##### SOURCE RECORDS #####

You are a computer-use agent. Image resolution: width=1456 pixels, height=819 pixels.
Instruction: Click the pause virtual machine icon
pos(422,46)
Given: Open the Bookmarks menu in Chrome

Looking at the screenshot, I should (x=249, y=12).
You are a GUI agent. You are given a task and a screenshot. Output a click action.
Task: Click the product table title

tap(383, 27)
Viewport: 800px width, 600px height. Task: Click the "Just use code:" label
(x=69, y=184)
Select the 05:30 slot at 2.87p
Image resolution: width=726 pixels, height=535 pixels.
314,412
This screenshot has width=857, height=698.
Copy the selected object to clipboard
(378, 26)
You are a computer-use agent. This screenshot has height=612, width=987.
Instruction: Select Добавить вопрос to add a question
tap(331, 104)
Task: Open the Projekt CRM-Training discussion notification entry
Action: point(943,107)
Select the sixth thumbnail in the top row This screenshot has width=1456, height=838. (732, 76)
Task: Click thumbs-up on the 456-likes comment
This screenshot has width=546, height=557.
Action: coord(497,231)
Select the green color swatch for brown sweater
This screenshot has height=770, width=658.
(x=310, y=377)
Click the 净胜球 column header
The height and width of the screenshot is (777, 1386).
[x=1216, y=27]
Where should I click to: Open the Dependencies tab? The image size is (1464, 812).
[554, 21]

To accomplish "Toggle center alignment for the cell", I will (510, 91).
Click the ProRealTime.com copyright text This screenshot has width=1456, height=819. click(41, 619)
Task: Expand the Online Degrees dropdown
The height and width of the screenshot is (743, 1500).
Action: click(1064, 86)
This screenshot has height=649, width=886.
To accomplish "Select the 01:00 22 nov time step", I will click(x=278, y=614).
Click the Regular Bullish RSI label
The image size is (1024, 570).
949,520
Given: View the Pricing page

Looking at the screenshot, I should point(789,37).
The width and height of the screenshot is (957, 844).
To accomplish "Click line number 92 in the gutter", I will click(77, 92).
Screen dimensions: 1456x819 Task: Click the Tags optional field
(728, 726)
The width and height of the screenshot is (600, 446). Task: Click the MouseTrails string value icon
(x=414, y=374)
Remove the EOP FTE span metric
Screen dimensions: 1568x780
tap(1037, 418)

#####

EXERCISE DETAILS - Reproduce the records from the line with "Click the ProRealTime.com" to the line with "Action: click(1064, 86)", both included, with the requests unchanged. Multiply every coordinate in the answers by 0.7 and round each result to a whole number, rounding halves up.

COMPLETE OUTPUT -
Click the ProRealTime.com copyright text This screenshot has width=1456, height=819. click(29, 433)
Task: Expand the Online Degrees dropdown
The height and width of the screenshot is (743, 1500).
Action: click(745, 60)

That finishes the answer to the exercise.